▶ Your goal: From the entries that follow, reproduce exactly and only the lines from the line with "[Назад] (62, 307)" to the line with "INSCREVA-SE (160, 4)", endpoints included.

▶ Data under study:

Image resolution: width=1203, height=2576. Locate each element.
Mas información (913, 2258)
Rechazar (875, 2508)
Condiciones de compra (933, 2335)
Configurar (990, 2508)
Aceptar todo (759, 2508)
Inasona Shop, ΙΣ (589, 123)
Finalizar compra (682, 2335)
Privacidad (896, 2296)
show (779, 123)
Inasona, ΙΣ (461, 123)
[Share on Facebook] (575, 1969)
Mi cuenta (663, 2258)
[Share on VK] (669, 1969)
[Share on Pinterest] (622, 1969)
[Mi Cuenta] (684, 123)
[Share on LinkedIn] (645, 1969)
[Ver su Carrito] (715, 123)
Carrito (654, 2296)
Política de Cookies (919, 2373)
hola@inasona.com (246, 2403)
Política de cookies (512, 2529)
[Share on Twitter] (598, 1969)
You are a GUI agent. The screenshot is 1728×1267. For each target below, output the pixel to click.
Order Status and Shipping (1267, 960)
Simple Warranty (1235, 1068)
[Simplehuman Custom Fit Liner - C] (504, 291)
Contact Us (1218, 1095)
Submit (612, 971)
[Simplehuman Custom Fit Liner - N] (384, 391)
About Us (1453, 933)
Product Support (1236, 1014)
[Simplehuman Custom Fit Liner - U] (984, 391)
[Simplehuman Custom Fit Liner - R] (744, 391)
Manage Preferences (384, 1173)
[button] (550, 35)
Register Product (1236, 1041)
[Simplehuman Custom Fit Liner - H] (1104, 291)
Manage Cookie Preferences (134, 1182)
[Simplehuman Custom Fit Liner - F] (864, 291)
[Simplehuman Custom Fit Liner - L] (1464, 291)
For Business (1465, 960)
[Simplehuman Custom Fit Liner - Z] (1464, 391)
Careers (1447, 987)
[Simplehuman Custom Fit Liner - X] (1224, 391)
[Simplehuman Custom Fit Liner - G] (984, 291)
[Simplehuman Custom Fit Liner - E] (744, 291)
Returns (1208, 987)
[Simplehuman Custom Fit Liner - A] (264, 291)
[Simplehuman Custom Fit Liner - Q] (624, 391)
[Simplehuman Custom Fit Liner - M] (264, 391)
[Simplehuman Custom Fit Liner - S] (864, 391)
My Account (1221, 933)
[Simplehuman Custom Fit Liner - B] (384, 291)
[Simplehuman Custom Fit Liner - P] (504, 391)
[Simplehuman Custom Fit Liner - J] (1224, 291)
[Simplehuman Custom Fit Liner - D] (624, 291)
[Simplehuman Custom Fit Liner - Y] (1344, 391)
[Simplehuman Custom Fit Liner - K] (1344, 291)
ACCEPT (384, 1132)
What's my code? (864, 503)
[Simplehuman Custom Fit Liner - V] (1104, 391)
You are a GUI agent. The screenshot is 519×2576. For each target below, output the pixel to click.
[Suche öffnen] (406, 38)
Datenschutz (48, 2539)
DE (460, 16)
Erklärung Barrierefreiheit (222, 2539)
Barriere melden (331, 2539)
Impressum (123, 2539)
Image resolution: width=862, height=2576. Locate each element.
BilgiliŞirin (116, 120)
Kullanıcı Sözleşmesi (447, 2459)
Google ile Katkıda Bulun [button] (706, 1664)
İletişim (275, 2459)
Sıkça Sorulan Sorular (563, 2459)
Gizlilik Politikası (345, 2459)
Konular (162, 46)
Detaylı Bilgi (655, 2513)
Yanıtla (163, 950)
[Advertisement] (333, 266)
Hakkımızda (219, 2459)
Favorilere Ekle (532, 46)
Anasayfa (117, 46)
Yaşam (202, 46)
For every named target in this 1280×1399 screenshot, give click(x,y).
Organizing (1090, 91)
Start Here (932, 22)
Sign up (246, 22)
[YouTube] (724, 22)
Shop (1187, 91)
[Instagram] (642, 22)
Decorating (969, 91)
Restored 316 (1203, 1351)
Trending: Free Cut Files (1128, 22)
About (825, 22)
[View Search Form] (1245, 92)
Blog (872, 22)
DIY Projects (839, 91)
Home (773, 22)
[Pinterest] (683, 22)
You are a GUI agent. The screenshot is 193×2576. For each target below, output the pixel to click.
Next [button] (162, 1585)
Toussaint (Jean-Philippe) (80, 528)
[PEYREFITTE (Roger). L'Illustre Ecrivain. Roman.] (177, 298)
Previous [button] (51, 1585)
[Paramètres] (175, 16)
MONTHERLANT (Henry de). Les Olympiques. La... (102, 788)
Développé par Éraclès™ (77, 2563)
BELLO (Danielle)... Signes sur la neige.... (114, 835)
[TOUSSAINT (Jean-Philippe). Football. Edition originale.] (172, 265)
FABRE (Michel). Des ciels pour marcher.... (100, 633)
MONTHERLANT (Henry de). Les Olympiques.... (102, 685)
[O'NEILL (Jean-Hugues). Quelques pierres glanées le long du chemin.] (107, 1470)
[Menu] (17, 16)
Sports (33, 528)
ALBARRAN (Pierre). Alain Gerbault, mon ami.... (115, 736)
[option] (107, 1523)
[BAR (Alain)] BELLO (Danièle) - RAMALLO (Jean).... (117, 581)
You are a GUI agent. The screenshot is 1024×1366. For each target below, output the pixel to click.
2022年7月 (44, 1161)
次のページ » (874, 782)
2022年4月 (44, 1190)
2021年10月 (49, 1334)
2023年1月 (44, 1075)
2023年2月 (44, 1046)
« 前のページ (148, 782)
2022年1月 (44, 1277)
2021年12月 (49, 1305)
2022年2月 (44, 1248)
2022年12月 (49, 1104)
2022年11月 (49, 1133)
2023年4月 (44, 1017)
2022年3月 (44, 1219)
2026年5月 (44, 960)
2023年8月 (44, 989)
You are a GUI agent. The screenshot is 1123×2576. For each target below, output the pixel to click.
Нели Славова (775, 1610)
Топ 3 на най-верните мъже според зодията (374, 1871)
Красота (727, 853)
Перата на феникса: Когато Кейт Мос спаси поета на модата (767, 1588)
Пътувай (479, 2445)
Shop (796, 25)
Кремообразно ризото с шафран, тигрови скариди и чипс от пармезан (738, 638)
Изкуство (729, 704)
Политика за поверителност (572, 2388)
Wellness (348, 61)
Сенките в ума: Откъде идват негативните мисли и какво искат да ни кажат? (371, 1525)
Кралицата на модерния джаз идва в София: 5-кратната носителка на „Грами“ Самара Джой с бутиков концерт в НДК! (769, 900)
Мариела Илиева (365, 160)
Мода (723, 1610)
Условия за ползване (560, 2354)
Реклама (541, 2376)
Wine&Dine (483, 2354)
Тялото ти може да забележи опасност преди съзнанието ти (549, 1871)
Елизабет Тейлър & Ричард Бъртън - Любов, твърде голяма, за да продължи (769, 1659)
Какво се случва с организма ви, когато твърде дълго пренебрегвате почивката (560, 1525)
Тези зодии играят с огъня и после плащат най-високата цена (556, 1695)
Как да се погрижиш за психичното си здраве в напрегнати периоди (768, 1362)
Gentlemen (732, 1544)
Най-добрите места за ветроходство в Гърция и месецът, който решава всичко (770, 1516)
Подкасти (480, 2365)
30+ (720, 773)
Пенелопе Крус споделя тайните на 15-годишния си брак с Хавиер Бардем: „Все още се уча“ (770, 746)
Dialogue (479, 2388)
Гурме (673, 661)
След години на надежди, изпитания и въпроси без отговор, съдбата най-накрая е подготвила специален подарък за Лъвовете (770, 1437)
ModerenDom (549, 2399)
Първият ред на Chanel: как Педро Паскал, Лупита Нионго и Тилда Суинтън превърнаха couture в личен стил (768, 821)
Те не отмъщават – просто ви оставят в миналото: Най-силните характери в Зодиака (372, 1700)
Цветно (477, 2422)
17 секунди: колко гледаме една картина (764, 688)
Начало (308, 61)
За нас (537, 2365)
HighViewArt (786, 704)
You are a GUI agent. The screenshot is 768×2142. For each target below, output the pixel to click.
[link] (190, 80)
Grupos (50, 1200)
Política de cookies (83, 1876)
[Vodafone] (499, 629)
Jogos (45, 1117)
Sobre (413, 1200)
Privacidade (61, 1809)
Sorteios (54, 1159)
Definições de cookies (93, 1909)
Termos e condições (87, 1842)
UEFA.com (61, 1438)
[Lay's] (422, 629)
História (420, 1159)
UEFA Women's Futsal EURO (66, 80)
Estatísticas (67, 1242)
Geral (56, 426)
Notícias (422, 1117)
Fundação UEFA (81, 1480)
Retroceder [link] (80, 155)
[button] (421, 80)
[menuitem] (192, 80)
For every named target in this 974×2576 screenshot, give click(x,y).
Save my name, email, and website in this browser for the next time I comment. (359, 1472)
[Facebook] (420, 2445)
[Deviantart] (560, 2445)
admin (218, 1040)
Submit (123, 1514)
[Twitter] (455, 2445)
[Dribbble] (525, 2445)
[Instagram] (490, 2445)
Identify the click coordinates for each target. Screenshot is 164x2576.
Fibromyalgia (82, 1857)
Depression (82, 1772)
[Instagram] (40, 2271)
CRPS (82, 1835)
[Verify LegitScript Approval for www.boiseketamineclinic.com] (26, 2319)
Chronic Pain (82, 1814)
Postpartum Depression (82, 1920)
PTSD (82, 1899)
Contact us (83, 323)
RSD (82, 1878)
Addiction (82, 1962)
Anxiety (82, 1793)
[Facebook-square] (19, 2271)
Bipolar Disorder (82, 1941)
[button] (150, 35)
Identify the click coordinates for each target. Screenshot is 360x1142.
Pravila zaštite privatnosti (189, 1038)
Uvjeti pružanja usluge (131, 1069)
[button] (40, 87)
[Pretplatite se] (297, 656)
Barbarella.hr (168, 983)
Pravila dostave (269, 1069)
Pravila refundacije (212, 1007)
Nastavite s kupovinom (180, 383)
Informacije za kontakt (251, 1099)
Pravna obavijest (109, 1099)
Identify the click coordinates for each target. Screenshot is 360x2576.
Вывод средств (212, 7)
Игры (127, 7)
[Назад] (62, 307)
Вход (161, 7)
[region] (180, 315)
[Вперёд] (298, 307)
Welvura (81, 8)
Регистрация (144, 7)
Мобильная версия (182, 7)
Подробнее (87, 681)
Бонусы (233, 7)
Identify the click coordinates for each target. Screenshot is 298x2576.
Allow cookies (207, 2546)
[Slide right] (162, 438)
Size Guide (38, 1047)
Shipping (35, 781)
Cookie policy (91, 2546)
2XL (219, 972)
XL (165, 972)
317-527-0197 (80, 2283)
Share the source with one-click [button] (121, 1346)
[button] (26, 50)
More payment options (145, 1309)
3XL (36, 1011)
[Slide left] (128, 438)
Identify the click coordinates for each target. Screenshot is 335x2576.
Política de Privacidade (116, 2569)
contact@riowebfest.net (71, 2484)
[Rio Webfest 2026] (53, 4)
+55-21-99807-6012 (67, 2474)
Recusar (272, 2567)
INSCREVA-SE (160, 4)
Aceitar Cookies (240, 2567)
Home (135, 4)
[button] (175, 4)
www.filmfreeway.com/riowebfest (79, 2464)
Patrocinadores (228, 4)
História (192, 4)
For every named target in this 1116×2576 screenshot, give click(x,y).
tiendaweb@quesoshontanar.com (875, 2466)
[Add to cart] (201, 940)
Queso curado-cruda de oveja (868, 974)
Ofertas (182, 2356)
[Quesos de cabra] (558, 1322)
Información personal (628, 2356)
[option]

▶ Result:
[Назад] (62, 307)
Вход (161, 7)
[region] (180, 315)
[Вперёд] (298, 307)
Welvura (81, 8)
Регистрация (144, 7)
Мобильная версия (182, 7)
Подробнее (87, 681)
Бонусы (233, 7)
Identify the click coordinates for each target. Screenshot is 298x2576.
Allow cookies (207, 2546)
[Slide right] (162, 438)
Size Guide (38, 1047)
Shipping (35, 781)
Cookie policy (91, 2546)
2XL (219, 972)
XL (165, 972)
317-527-0197 (80, 2283)
Share the source with one-click [button] (121, 1346)
[button] (26, 50)
More payment options (145, 1309)
3XL (36, 1011)
[Slide left] (128, 438)
Identify the click coordinates for each target. Screenshot is 335x2576.
Política de Privacidade (116, 2569)
contact@riowebfest.net (71, 2484)
[Rio Webfest 2026] (53, 4)
+55-21-99807-6012 (67, 2474)
Recusar (272, 2567)
INSCREVA-SE (160, 4)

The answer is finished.